Currently, I am doing y Udemy Python course for data science. In there, there is the following example to train a model in Tensorflow:
import tensorflow as tf
from tensorflow.keras.models import Sequential
from tensorflow.keras.layers import Dense,Dropout
model = Sequential()
# Choose whatever number of layers/neurons you want.
model.add(Dense(units=78,activation='relu'))
model.add(Dense(units=39,activation='relu'))
model.add(Dense(units=19,activation='relu'))
model.add(Dense(units=1,activation='sigmoid'))
# https://stats.stackexchange.com/questions/181/how-to-choose-the-number-of-hidden-layers-and-nodes-in-a-feedforward-neural-netw
model.compile(loss='binary_crossentropy', optimizer='adam')
model.fit(x=X_train,
y=y_train,
epochs=3,
validation_data=(X_test, y_test), verbose=1
)
My goal now was to get this to run on my GPU. For that, I altered the last part as follows (the epochs are low on purpose, I just want to see how long it takes per epoch before scaling up):
with tf.device("/gpu:0"):
model.fit(x=X_train,
y=y_train,
epochs=3,
validation_data=(X_test, y_test), verbose=1
)
and for comparison, also as follows:
with tf.device("/cpu:0"):
model.fit(x=X_train,
y=y_train,
epochs=3,
validation_data=(X_test, y_test), verbose=1
)
However, the result is very unexpected: Either, both versions occupy all memory of the GPU but seemingly don't do any calculations on it, and take the exact same time per epoch. Or, the GPU version simply crashes with the following error:
C:\Program Files (x86)\Microsoft Visual Studio\Shared\Anaconda3_64\envs\gpu\lib\site-packages\six.py in raise_from(value, from_value)

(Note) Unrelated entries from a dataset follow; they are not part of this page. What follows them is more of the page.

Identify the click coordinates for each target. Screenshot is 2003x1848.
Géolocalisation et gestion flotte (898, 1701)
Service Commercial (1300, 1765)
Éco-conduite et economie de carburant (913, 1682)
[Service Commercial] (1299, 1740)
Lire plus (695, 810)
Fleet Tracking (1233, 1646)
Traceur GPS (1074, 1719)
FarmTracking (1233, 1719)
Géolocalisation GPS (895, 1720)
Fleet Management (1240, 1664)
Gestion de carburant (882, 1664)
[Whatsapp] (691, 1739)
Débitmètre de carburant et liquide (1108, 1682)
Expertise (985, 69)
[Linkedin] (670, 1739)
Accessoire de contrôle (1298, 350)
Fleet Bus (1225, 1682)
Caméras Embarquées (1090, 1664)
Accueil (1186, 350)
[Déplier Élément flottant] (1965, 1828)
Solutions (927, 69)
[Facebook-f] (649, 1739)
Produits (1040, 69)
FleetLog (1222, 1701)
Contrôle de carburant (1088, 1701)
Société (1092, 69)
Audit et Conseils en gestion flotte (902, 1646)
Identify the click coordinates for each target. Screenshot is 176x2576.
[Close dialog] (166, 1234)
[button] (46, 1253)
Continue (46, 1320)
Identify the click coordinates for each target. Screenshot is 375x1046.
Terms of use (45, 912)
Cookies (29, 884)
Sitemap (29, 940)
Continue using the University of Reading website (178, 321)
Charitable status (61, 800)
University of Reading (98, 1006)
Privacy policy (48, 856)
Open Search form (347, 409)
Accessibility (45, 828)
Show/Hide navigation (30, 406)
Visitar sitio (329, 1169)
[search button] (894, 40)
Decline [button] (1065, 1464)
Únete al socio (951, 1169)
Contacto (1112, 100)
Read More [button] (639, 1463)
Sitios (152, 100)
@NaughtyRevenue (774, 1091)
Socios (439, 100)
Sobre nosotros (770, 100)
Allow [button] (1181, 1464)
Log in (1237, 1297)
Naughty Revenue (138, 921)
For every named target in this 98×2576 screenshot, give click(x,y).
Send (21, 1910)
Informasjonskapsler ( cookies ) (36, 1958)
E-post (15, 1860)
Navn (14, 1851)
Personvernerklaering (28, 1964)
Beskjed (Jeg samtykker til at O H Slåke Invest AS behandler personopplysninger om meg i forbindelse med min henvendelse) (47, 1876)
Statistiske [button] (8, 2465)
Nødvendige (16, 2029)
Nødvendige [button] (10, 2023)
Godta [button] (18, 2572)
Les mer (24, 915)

InternalError: Blas GEMM launch failed : a.shape=(32, 78), b.shape=(78, 78), m=32, n=78, k=78
[[node sequential/dense/MatMul (defined at <ipython-input-115-79c9a84ee89a>:8) ]] [Op:__inference_distributed_function_874]
Function call stack:
distributed_function
Sometimes it crashes, sometimes it kind of works but takes as long as the CPU. Sometimes even the CPU version takes 20 sec per epoch, other times it takes 40 sec. The code stays the same, all that changes is that I restart the Kernel in between. I really don't understand it.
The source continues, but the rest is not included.